SET OF TASKS
(a) From the post on reading Foreign Affairs, extract the passage starting at "Values  The piece" and ending at "of -- below...".
(b) Condense the paragraph in the Foreign Affairs post that begins "To meet these challenges" into a short list of its main points.

GIVEN PASSAGE
How to read Foreign Affairs
Posted by Heather Hurlburt

When I read the Foreign Affairs candidate pieces, I'm looking less for the canned paragraphs on the designated HOT ISSUES.  Anybody can hire staff to write those.

What I want is evidence of an overall worldview, a moral sense, and an understanding of how specific issues big and small fit in.  And the Clinton piece scores big on all fronts.

By and large you won't read about those three larger points unless you read the article yourself, allow me to recap:

Overall worldview:  ... opportunity cannot flourish without basic security.  We must build a world in which security and opportunity go hand in hand, a world that will be safer, more prosperous and more just.

To meet these challenges, we will have to replenish American power by getting out of Iraq, rebuilding our military, and developing a much broader arsenal of tools in the fight against terrorism.  We must learn once again to draw on all aspects of American power, to inspire and attract as much as to coerce.  We must return to a pragmatic willingness to look at the facts on the ground and make decisions based on evidence rather than ideology.

Values  The piece makes the explicit point about our values being part of our appeal, and the need for us to get back to them; but then there are what I would call values or ethical issues woven through every segment, including the classic power politics ones focusing on Iraq, terrorism, etc.  This is a good job of getting beyond paying lip service to values and actually integrating them into pragmatic discussions of issues.  The "establishment" will probably either wince or ignore it.

I'm selecting a few examples of that -- elements you won't read coverage of -- below...

As we counsel liberty and justice for all, we cannot support torture and the indefinite detention of individuals we have declared to be beyond the law.

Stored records
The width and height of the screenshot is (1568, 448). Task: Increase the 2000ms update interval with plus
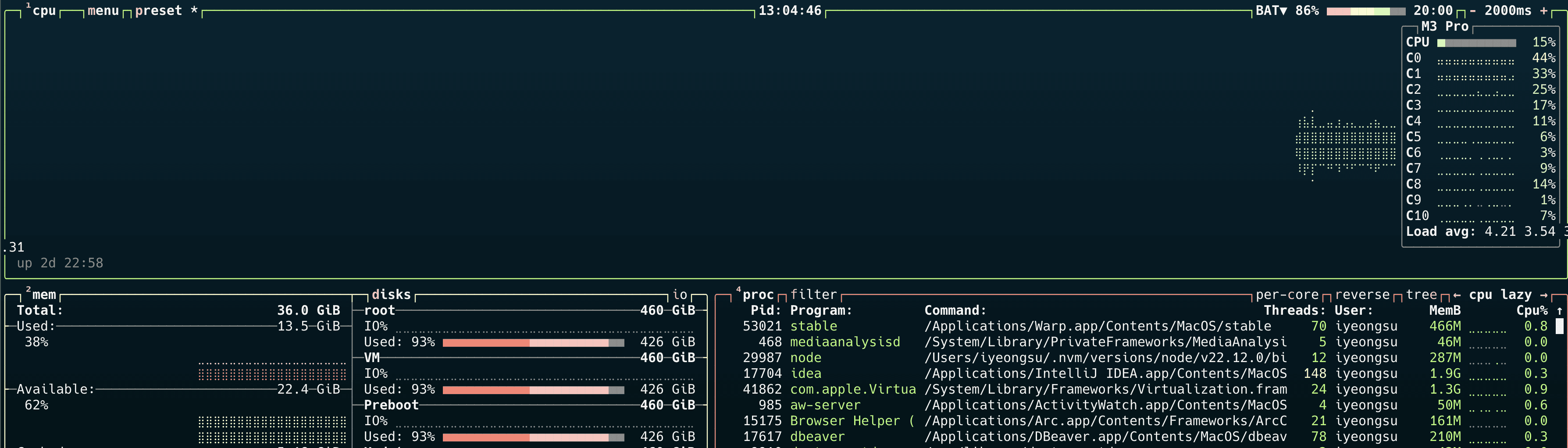click(1543, 11)
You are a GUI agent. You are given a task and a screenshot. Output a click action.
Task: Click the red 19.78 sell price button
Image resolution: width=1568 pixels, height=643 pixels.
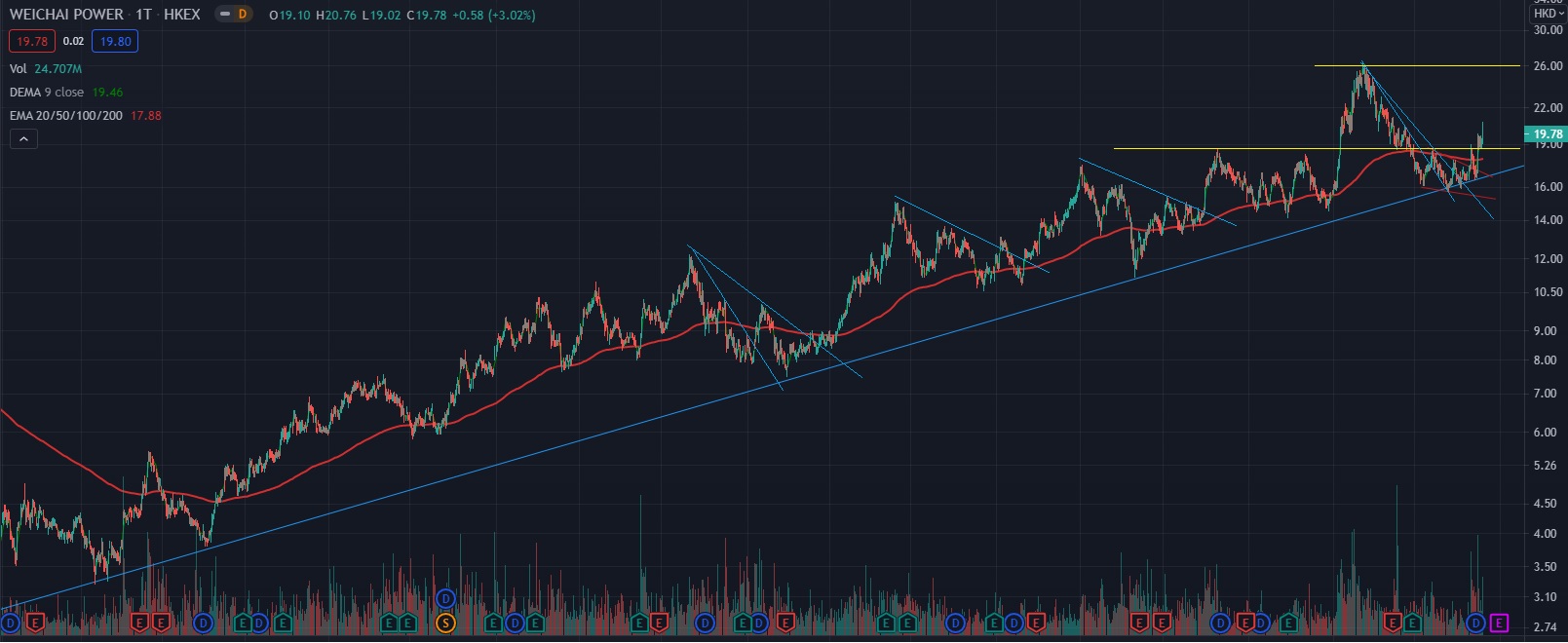tap(32, 42)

RESULTS
(a)
Values  The piece makes the explicit point about our values being part of our appeal, and the need for us to get back to them; but then there are what I would call values or ethical issues woven through every segment, including the classic power politics ones focusing on Iraq, terrorism, etc.  This is a good job of getting beyond paying lip service to values and actually integrating them into pragmatic discussions of issues.  The "establishment" will probably either wince or ignore it.

I'm selecting a few examples of that -- elements you won't read coverage of -- below...

(b)
- Replenish American power by getting out of Iraq, rebuilding the military, and developing a broader arsenal of tools against terrorism.
- Draw on all aspects of American power, inspiring and attracting as much as coercing.
- Return to pragmatic decisions based on facts on the ground and evidence rather than ideology.